Devonshire Bay Park
Tucked away at the end of a narrow South Shore lane, Devonshire Bay Park is easy to miss. But don’t—because this scenic little corner of Bermuda offers a perfect place to relax, swim, picnic, explore, and meet Bermudians who frequent a decidedly non-touristy venue. There’s a clean beach fringed by baygrapes and palmettos, and the quiet bay is good for swimming, except on very windy days when surf rolls through the channel into the natural harbor.

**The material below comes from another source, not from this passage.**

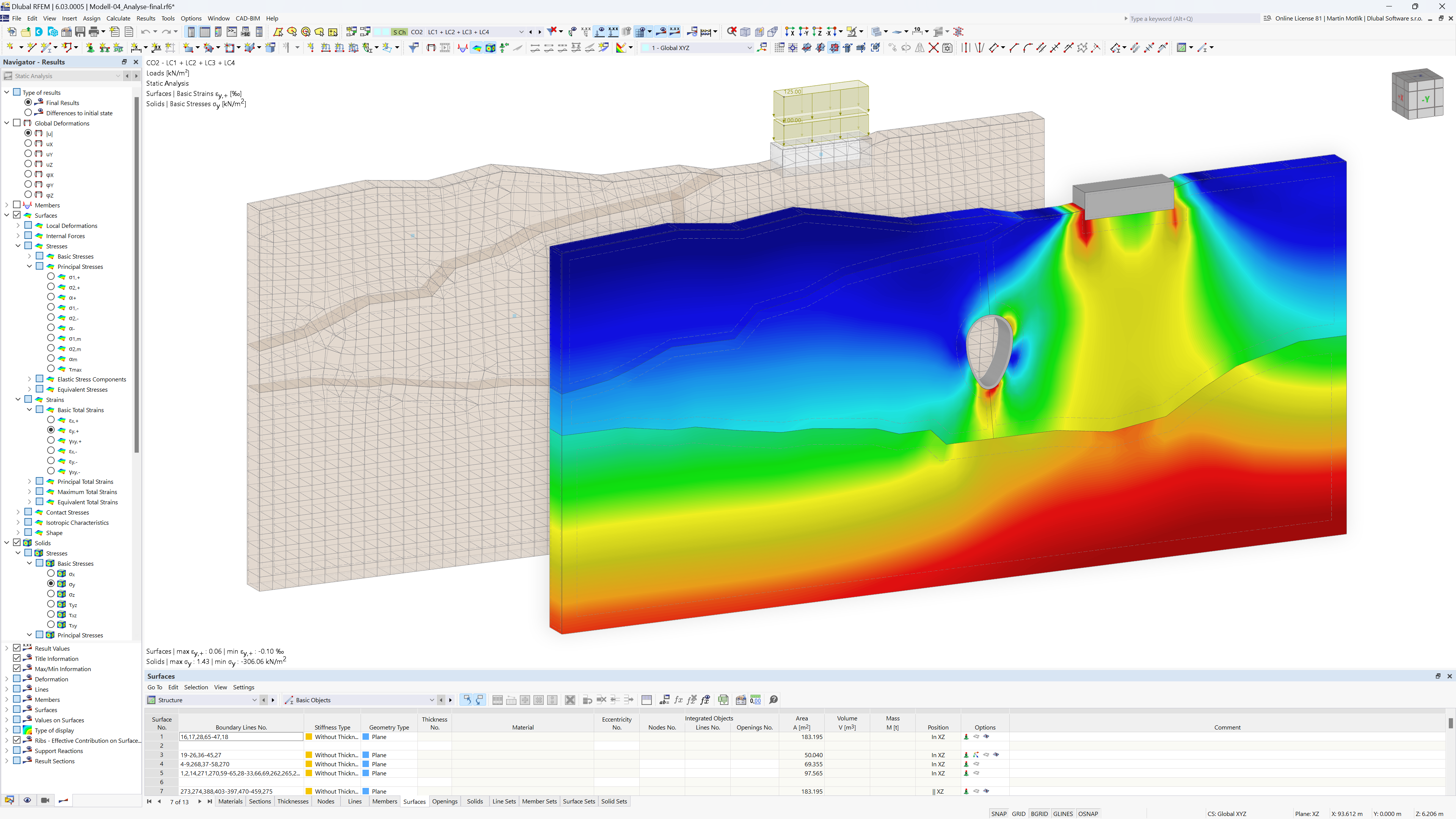Image resolution: width=1456 pixels, height=819 pixels.
Task: Toggle visibility of Basic Stresses results
Action: (38, 256)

Nearby residents keep small boats here, as do fishermen, who return to clean and sell their catch on weekday afternoons. Friday is usually a sure bet to find them chopping up fillets for a loyal crowd of customers. A hand-drawn sign is usually posted at the main road to advertise the catch.
One of Bermuda’s many coastal fortifications, Devonshire Bay Battery, a rebuilt version of “Brackish Pond Fort,” as it was once known, is located here, on a promontory in the adjacent park. The original was built in the 1750s, a square-shaped redoubt with a parapet and a central magazine—what’s left are now archaeological remains.
Around the shoreline of the national park, bordered by boiler reefs, you can see the whole south coast and wade in pools where trapped crabs, shrimp, and tiny jewel-like fish dart until high tide returns them to the ocean.